Memorization in Overparameterized Autoencoders

Wednesday, March 13, 2019 - 3:00pm to 3:30pm

Event Calendar Category

LIDS & Stats Tea

Speaker Name

Adit Radha

Affiliation

LIDS & EECS

Building and Room Number

LIDS Lounge

Memorization of data in deep neural networks has become a subject of significant research interest. We prove that overparameterized single layer fully connected autoencoders memorize training data: they produce outputs in (a non-linear version of) the span of the training examples.   In contrast to fully connected autoencoders, we prove that depth is necessary for memorization in convolutional autoencoders.  Moreover, we observe that adding nonlinearity to deep convolutional autoencoders results in a stronger form of memorization: instead of outputting points in the span of the training images, deep convolutional autoencoders tend to output individual training images.
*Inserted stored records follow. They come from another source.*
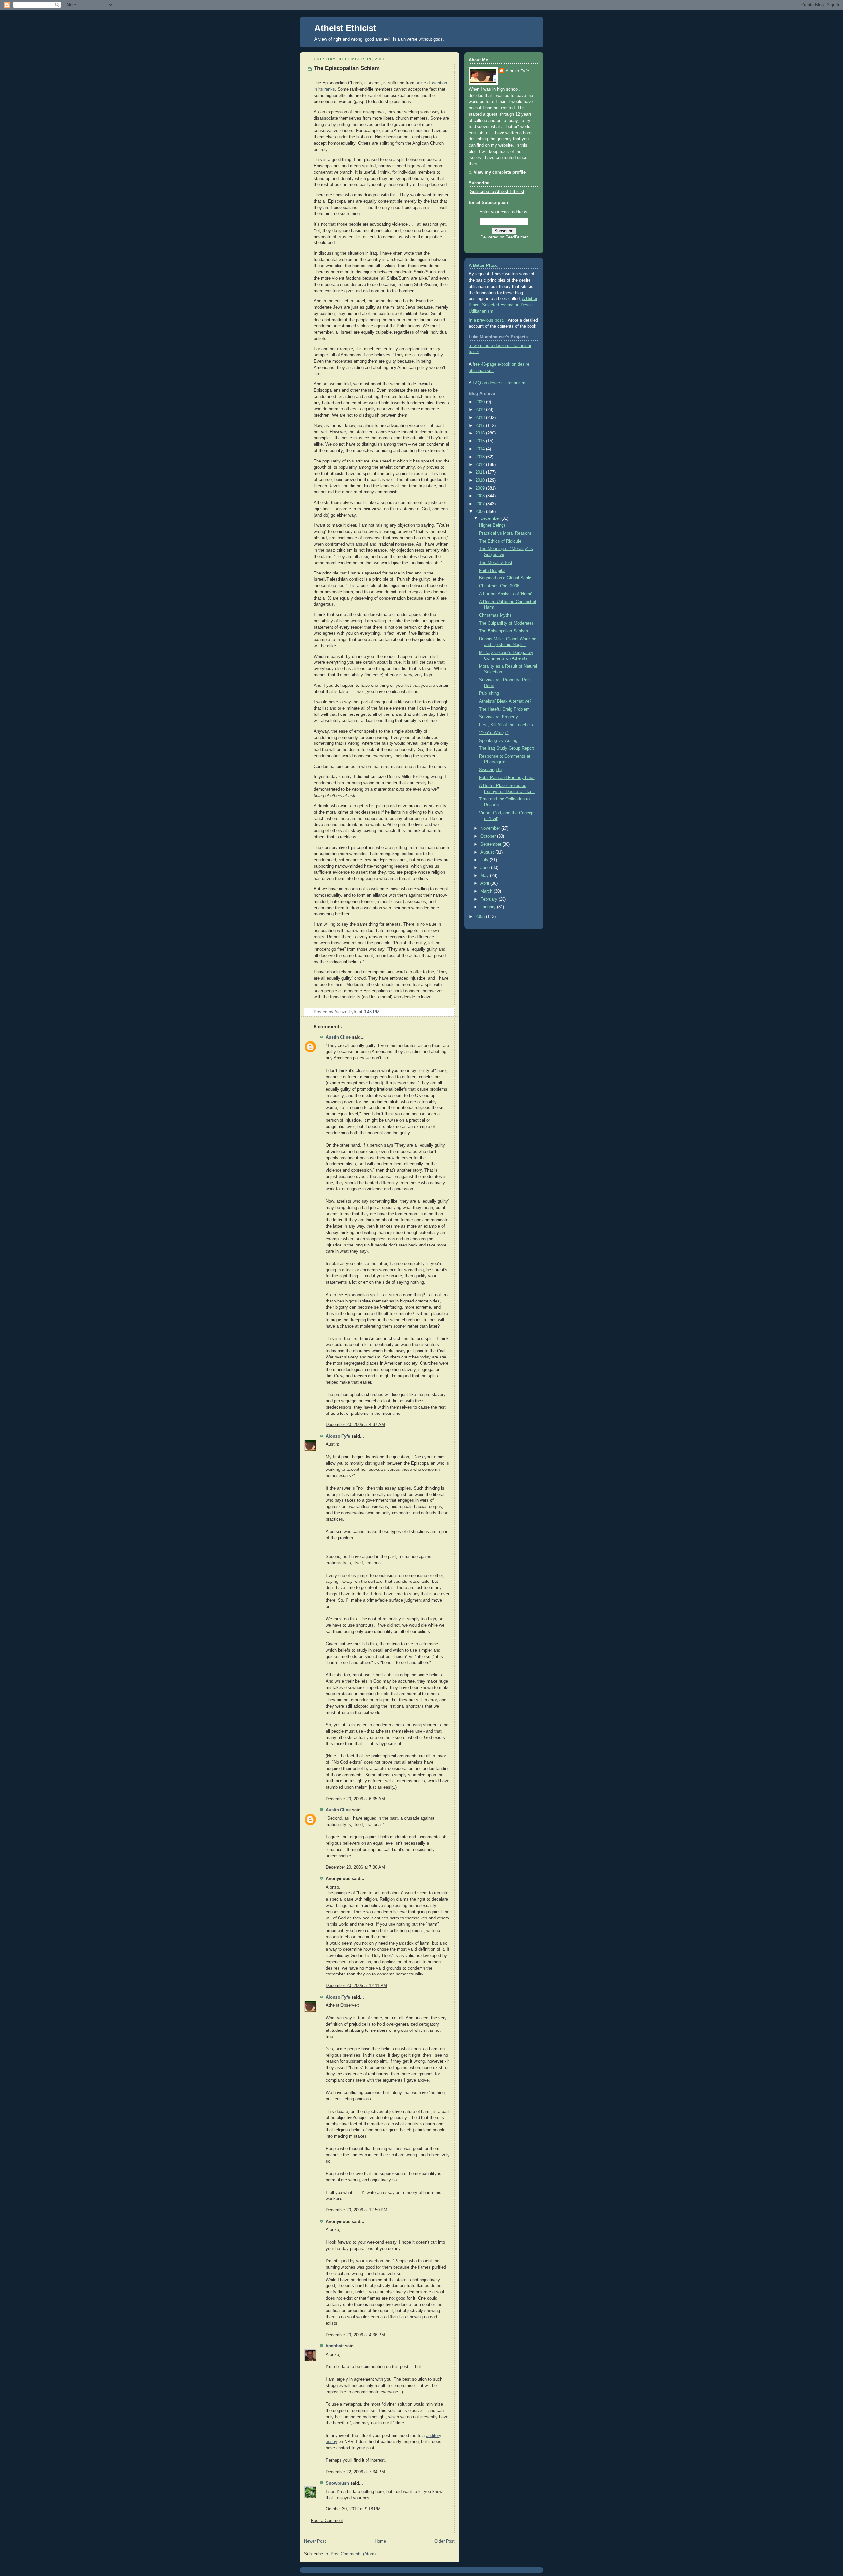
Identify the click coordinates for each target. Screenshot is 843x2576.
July (485, 860)
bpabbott (335, 2346)
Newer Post (315, 2541)
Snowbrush (337, 2483)
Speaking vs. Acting (498, 740)
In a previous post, (486, 320)
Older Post (444, 2541)
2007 (481, 504)
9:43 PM (372, 1012)
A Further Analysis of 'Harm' (505, 594)
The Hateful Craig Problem (504, 709)
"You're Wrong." (494, 732)
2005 (481, 916)
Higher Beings (492, 525)
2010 (481, 480)
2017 (481, 425)
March (487, 891)
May (485, 875)
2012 (481, 464)
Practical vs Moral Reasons (505, 533)
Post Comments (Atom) (353, 2554)
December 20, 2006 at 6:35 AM (355, 1799)
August (487, 852)
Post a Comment (327, 2520)
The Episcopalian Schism (347, 68)
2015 (481, 441)
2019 (481, 409)
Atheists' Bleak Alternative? (505, 701)
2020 (481, 402)
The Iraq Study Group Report (506, 748)
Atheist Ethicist (345, 28)
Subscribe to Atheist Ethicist (497, 191)
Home (380, 2541)
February (489, 899)
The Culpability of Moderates (506, 623)
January (488, 907)
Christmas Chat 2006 (499, 586)
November (490, 828)
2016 (481, 433)
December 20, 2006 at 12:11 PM (356, 1985)
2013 (481, 457)
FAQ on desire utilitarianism (499, 383)
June (485, 867)
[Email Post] (449, 1012)
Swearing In (490, 770)
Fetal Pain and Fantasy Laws (507, 777)
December (490, 518)
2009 (481, 488)
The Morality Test (495, 562)
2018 (481, 417)
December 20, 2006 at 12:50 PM (356, 2210)
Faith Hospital (492, 570)
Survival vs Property (498, 717)
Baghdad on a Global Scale (505, 578)
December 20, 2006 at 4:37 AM (355, 1424)
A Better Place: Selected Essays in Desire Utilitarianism (503, 305)
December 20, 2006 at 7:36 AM (355, 1867)
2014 (481, 449)
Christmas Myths (495, 615)
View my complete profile (500, 172)
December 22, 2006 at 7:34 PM (355, 2472)
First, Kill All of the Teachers (506, 725)
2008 (481, 496)
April (485, 883)
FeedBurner (516, 237)
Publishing (489, 693)
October (488, 836)
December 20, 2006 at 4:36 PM (355, 2335)
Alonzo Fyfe (338, 1436)
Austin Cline (338, 1037)
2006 (481, 511)
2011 (481, 472)
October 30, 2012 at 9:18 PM (353, 2509)
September (491, 844)
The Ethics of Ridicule (500, 541)
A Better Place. (484, 265)
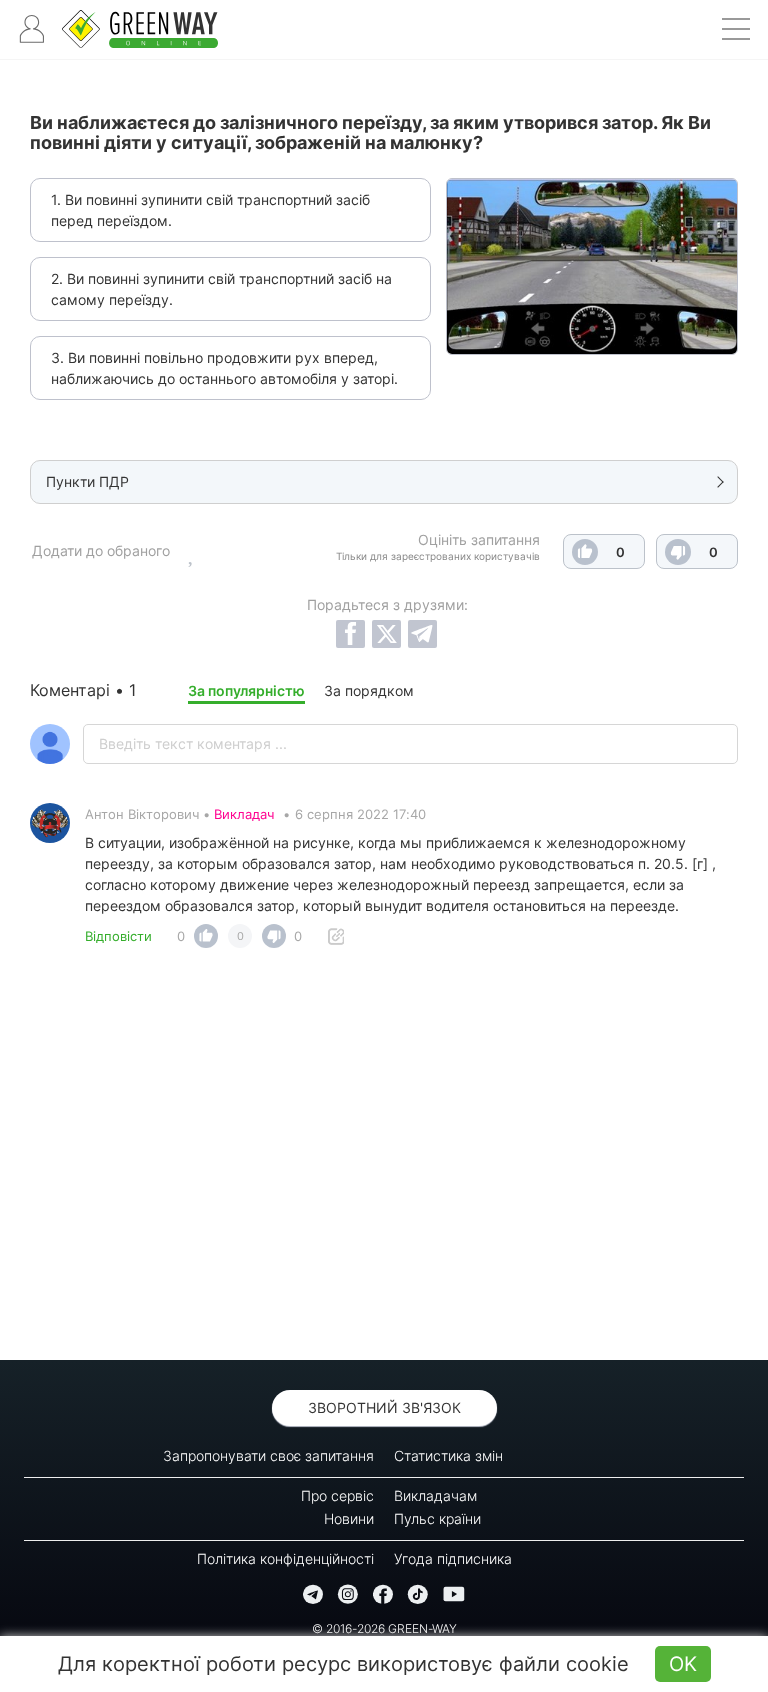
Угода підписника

Since convolutional autoencoder components are building blocks of deep convolutional networks, we envision that our findings will shed light on the important phenomenon of memorization in overparameterized deep networks.

Co-authors: Mikhail Belkin, Caroline Uhler

Adit Radha is a Ph.D. student in EECS at MIT advised by Caroline Uhler.  He received his BS and M.Eng. from MIT.  His research interests are robustness/generalization in deep learning, interpretable neural models, and causal inference.